- Born: John Dorrington Apthorp 25 April 1935 London, United Kingdom
- Died: 9 July 2024 (aged 89) Radlett, Hertfordshire, United Kingdom
- Education: Aldenham School
- Occupation: Businessman
- Known for: Founder of Bejam
- Spouse: Jane Arnold (m.1959)
- Children: 4

= John Apthorp =

British businessman (1935–2024)

John Dorrington Apthorp (25 April 1935 – 9 July 2024) was a British businessman specialising in frozen food and alcoholic beverages, as well as a philanthropist.

==Early life==
Apthorp was educated at Aldenham School, before working for his father's potato business. In 1968 it was bought by Ross Group of Grimsby, and Apthorp departed the larger business.

==Career==
===Bejam===
The Bejam frozen food retail chain was founded by John Apthorp after he left the Ross Group. The first store was established in Edgware, with the company's name, Bejam, being an acronym derived from the initials of Apthorp's family members. At the time of Bejam's founding, domestic freezers were not yet common in British homes. However, the business grew rapidly as freezer ownership increased, surpassing two million appliances in the UK by 1973. Apthorp oversaw the company's successful listing on the London Stock Exchange. By the 1980s, Bejam had expanded significantly, operating over 400 stores and employing approximately 10,000 staff. The company had secured a leading market position, with Apthorp holding 30% of the company shares.

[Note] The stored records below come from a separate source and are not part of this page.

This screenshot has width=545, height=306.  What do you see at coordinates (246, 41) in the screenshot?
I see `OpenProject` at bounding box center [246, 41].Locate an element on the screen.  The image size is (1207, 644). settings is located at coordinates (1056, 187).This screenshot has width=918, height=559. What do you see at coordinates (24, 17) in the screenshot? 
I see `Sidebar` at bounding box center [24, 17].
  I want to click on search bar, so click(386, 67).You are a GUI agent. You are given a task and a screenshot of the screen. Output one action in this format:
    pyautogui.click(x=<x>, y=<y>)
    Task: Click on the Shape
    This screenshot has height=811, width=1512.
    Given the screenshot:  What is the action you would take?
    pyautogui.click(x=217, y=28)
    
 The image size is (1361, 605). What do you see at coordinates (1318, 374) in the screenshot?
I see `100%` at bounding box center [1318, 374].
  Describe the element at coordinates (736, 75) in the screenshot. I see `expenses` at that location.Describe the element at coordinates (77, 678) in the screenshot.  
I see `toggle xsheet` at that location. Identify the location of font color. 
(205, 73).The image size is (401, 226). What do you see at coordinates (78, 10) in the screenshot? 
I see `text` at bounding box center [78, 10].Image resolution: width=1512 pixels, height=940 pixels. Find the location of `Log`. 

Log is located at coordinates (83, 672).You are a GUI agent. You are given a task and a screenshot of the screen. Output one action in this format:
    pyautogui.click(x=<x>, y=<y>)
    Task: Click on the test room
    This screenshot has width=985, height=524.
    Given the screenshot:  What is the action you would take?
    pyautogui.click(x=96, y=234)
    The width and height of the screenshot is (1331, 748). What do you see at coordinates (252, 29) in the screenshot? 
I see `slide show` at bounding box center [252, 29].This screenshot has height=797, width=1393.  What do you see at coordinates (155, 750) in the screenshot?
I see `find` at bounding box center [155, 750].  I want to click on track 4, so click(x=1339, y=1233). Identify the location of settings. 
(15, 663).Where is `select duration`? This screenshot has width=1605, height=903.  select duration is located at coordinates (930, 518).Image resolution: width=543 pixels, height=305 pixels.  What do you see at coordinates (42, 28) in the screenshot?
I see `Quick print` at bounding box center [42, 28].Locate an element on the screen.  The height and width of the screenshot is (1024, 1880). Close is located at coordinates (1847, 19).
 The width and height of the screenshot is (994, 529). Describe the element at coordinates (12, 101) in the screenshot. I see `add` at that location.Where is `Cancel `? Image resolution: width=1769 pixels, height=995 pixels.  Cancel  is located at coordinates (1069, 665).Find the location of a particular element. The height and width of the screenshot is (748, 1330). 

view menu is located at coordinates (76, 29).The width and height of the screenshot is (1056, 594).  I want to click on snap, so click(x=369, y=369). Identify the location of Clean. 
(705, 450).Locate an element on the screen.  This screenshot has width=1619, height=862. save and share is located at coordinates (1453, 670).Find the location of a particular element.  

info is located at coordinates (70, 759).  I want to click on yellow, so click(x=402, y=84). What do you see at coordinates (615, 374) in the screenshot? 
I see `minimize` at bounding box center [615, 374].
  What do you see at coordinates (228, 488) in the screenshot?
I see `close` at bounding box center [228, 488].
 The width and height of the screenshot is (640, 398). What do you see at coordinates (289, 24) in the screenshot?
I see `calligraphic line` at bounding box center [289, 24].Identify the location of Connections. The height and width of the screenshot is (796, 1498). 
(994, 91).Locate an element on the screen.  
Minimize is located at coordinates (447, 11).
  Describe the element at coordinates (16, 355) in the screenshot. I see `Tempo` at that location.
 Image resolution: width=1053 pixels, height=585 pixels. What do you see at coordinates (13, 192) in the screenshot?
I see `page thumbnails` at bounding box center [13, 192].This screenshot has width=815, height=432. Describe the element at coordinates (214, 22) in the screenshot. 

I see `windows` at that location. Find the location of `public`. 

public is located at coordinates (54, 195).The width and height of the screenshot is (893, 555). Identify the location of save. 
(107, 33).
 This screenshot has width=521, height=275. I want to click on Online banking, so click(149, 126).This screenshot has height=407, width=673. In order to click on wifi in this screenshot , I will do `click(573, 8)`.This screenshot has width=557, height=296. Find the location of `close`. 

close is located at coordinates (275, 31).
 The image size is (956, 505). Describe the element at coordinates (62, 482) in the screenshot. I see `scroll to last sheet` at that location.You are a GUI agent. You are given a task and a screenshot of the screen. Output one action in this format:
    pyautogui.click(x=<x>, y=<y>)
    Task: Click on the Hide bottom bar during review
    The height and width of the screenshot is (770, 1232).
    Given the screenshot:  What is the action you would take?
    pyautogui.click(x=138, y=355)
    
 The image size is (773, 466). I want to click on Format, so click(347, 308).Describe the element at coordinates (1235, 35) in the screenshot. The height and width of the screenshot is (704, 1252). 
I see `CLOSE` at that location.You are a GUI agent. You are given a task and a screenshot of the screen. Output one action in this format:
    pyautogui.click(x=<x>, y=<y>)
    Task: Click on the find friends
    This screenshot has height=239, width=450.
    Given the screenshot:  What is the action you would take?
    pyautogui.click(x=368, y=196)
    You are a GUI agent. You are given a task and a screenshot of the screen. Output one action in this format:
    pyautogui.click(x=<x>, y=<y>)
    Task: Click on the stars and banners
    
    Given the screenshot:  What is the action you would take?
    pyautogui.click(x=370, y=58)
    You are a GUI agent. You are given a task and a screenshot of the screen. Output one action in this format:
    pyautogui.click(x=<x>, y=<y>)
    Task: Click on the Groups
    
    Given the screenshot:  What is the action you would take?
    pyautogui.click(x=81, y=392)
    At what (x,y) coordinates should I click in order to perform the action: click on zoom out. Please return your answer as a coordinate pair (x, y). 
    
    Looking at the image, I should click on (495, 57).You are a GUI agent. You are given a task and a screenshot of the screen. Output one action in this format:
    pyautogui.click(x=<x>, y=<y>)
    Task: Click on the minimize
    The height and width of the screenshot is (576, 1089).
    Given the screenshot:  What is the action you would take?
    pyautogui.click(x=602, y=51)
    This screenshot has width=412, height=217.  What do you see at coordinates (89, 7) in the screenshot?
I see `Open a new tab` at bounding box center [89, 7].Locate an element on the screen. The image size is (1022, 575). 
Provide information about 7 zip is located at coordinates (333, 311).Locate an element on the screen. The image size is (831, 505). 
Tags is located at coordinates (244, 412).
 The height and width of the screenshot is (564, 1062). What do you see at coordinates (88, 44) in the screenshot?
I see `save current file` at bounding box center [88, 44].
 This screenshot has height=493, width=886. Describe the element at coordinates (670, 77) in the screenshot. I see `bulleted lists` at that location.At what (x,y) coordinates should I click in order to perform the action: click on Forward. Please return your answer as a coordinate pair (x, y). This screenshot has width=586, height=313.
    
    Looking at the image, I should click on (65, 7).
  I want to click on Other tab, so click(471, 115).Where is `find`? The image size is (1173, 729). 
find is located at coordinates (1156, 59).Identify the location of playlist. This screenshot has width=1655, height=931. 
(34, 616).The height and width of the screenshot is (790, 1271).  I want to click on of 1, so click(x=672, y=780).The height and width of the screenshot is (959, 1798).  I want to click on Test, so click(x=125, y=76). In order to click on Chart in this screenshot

In 1988, Bejam was the subject of a hostile takeover bid by rival frozen food retailer Iceland. The acquisition was ultimately successful, valued at £238 million, and resulted in Apthorp being bought out of the company he founded. The Bejam brand was subsequently retired as the stores were converted to Iceland outlets.

===Majestic Wines===
Following the takeover of Bejam by Iceland in 1988, John Apthorp retained ownership of Wizard Wines, a brand that Bejam had acquired in 1987. In 1991, Apthorp's company acquired the competing retailer Majestic Wine. He subsequently focused on growing this business, transitioning it from a competitor to a leading specialist wine retailer. Apthorp oversaw Majestic Wine's successful listing on the Alternative Investment Market (AIM) of the London Stock Exchange in 1996. By the time of his retirement in 2005, the company had significantly expanded its footprint, operating over 120 stores and achieving annual sales exceeding £148 million.

===Politics===
Apthorp was a councillor for Edgware from 1968 to 1974, and was given "Freedom of the Borough of Barnet" in 2008.

===Charity===
In 1982, Apthorp set up the Milly Apthorp Charitable Trust with his mother Milly. By 2014 it had supported arts projects and individuals with over £10million. He later set up the John Apthorp Charity, which funds projects in Hertfordshire, Bedfordshire, and Cambridgeshire.

==Personal life==
Apthorp married Jane Arnold in 1959, and the couple had four children. By 2014, Apthorp's net worth was estimated at £125m, and by 2023 this had grown to £248m.
 Apthorp died after a short illness on 9 July 2024, at the age of 89.

Already an Officer of the Order of the British Empire (OBE), Apthorp was appointed Commander of the Order of the British Empire (CBE) in the 2014 New Year Honours for charitable services, particularly in Hertfordshire. He supported many local sports and organisations including sponsorship of Harrow RFC, financial support to hatcheries and salmon breeding at Tay Rivers and the Walton & Frinton Yacht Club who now host a race series in his memory.

In March 2025, Apthorp's rare wine collection was sold by Sotheby's.